Mr. Bunting jumped nervously to her feet. She stood for a moment listening in the darkness, a darkness made the blacker by the line of light under the door behind which sat Bunting reading his paper.

And then it came again, that loud, tremulous, uncertain double knock; not a knock, so the listener told herself, that boded any good. Would-be lodgers gave sharp, quick, bold, confident raps. No; this must be some kind of beggar. The queerest people came at all hours, and asked—whining or threatening—for money.

Mrs. Bunting had had some sinister experiences with men and women —especially women—drawn from that nameless, mysterious class made up of the human flotsam and jetsam which drifts about every great city. But since she had taken to leaving the gas in the passage unlit at night she had been very little troubled with that kind of visitors, those human bats which are attracted by any kind of light but leave alone those who live in darkness.

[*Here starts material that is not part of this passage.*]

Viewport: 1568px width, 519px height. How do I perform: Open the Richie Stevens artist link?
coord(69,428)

She opened the door of the sitting-room. It was Bunting's place to go to the front door, but she knew far better than he did how to deal with difficult or obtrusive callers. Still, somehow, she would have liked him to go to-night. But Bunting sat on, absorbed in his newspaper; all he did at the sound of the bedroom door opening was to look up and say, "Didn't you hear a knock?"

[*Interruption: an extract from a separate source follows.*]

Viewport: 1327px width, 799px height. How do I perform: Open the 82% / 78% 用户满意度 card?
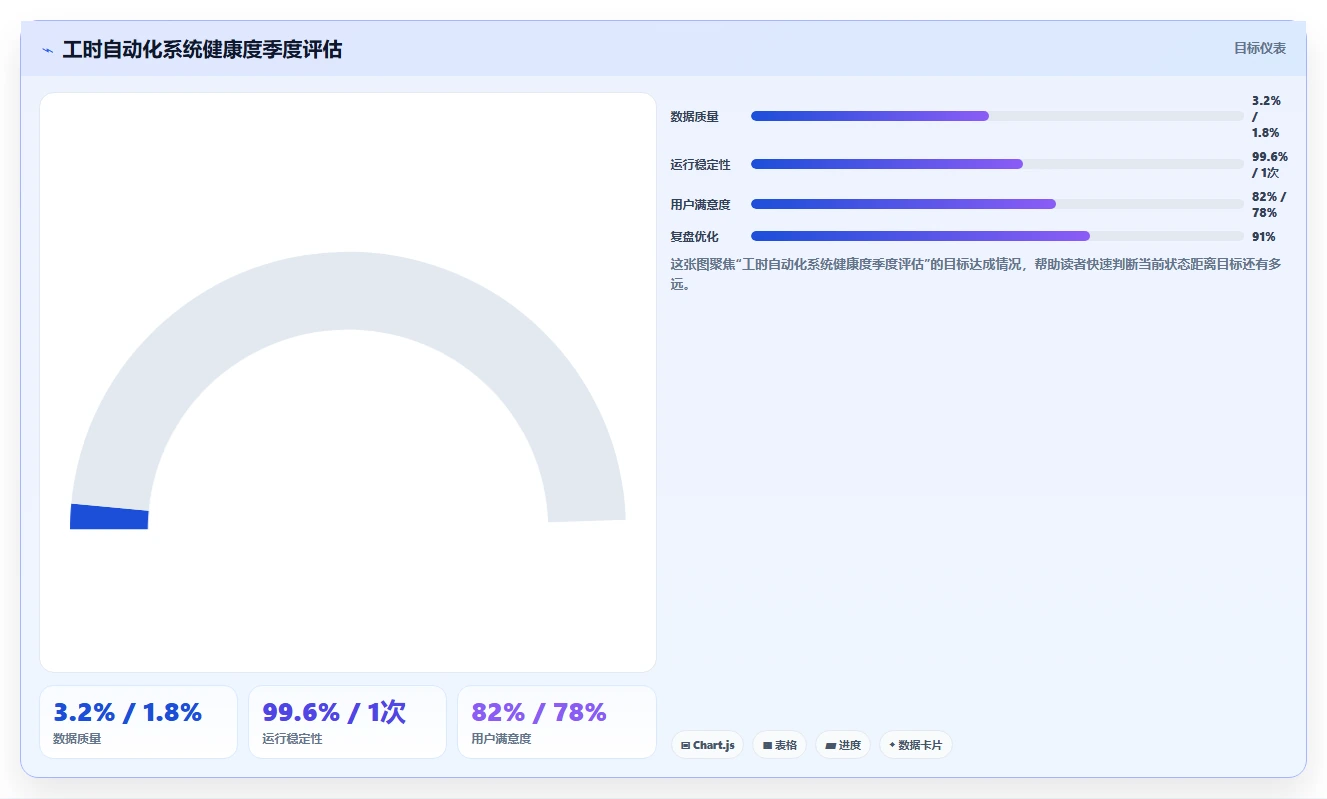[556, 722]
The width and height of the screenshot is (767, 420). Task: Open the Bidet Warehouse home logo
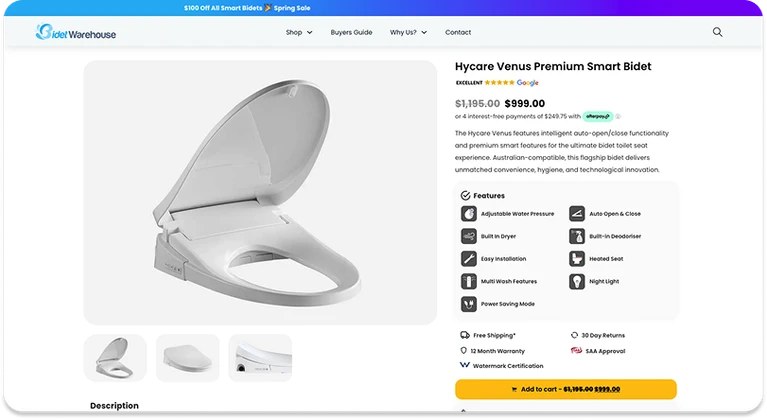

Without answering his question she went out into the hall.

Slowly she opened the front door.

On the top of the three steps which led up to the door, there stood the long, lanky figure of a man, clad in an Inverness cape and an old-fashioned top hat. He waited for a few seconds blinking at her, perhaps dazzled by the light of the gas in the passage. Mrs. Bunting's trained perception told her at once that this man, odd as he looked, was a gentleman, belonging by birth to the class with whom her former employment had brought her in contact.

"Is it not a fact that you let lodgings?" he asked, and there was something shrill, unbalanced, hesitating, in his voice.

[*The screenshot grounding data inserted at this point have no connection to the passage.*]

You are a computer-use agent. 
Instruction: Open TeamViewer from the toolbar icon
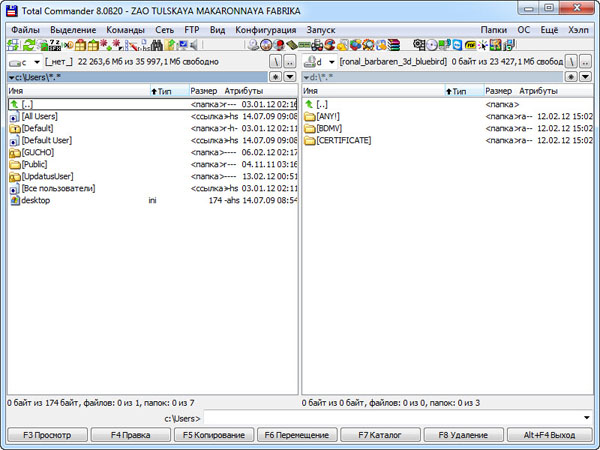pos(457,46)
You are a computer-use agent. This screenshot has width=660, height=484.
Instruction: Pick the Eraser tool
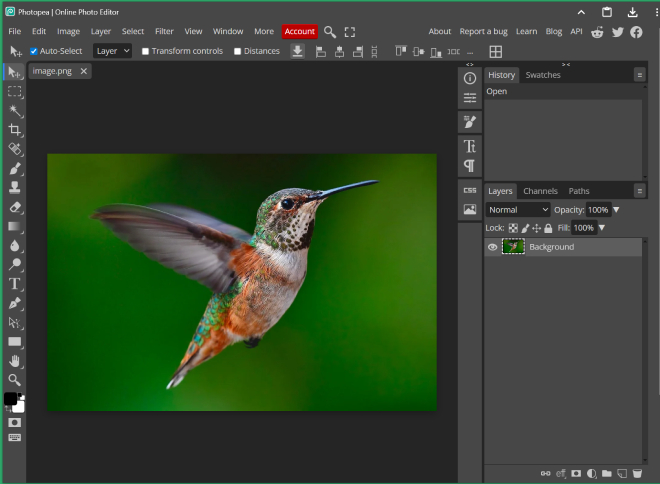(14, 207)
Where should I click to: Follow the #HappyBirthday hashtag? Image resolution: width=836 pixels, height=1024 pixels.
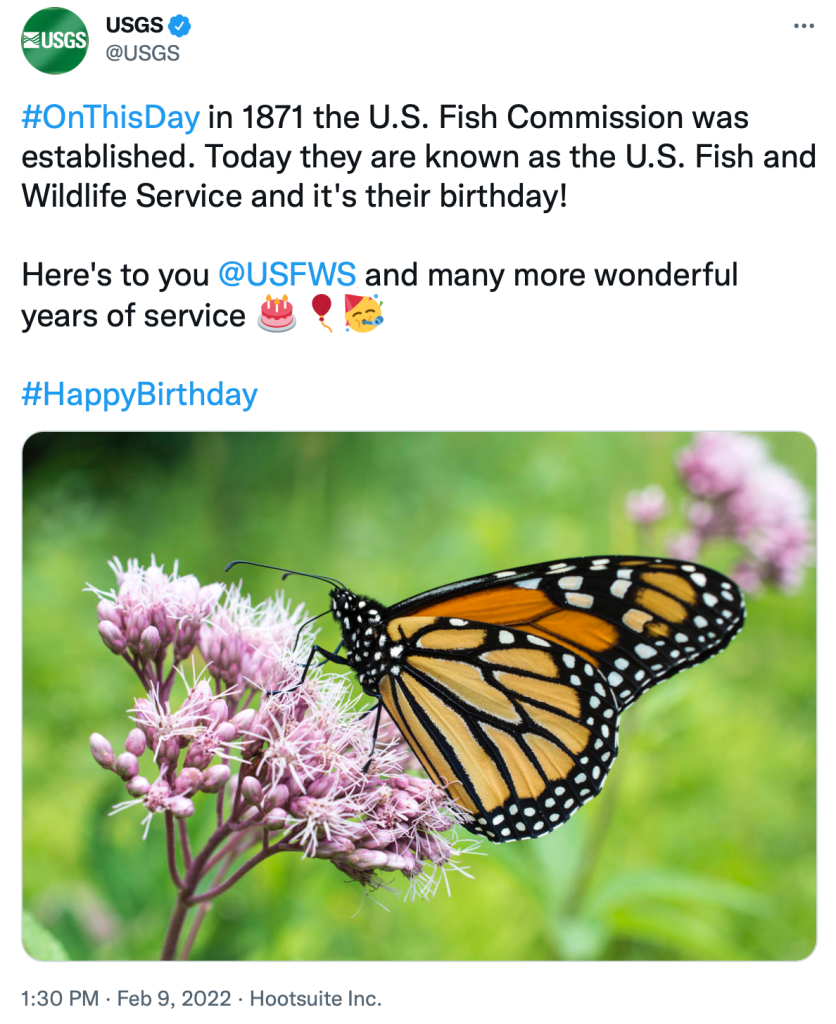pyautogui.click(x=139, y=394)
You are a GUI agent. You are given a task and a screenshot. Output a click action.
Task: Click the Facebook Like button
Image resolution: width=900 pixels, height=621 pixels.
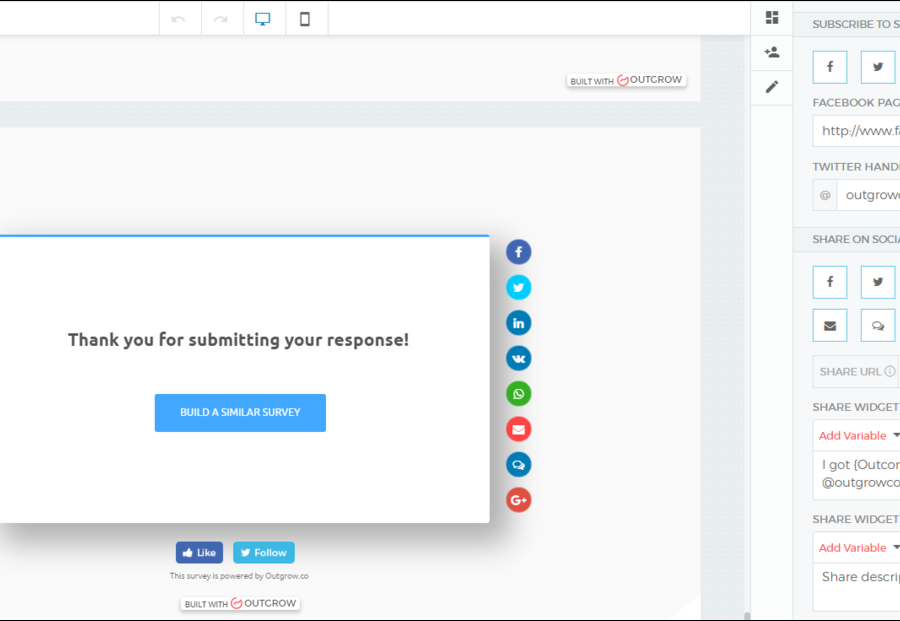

"Yes, sir," she said uncertainly—it was a long, long time since anyone had come after their lodgings, anyone, that is, that they could think of taking into their respectable house.

Instinctively she stepped a little to one side, and the stranger walked past her, and so into the hall.

And then, for the first time, Mrs. Bunting noticed that he held a narrow bag in his left hand. It was quite a new bag, made of strong brown leather.

"I am looking for some quiet rooms," he said; then he repeated the words, "quiet rooms," in a dreamy, absent way, and as he uttered them he looked nervously round him.

Then his sallow face brightened, for the hall had been carefully furnished, and was very clean.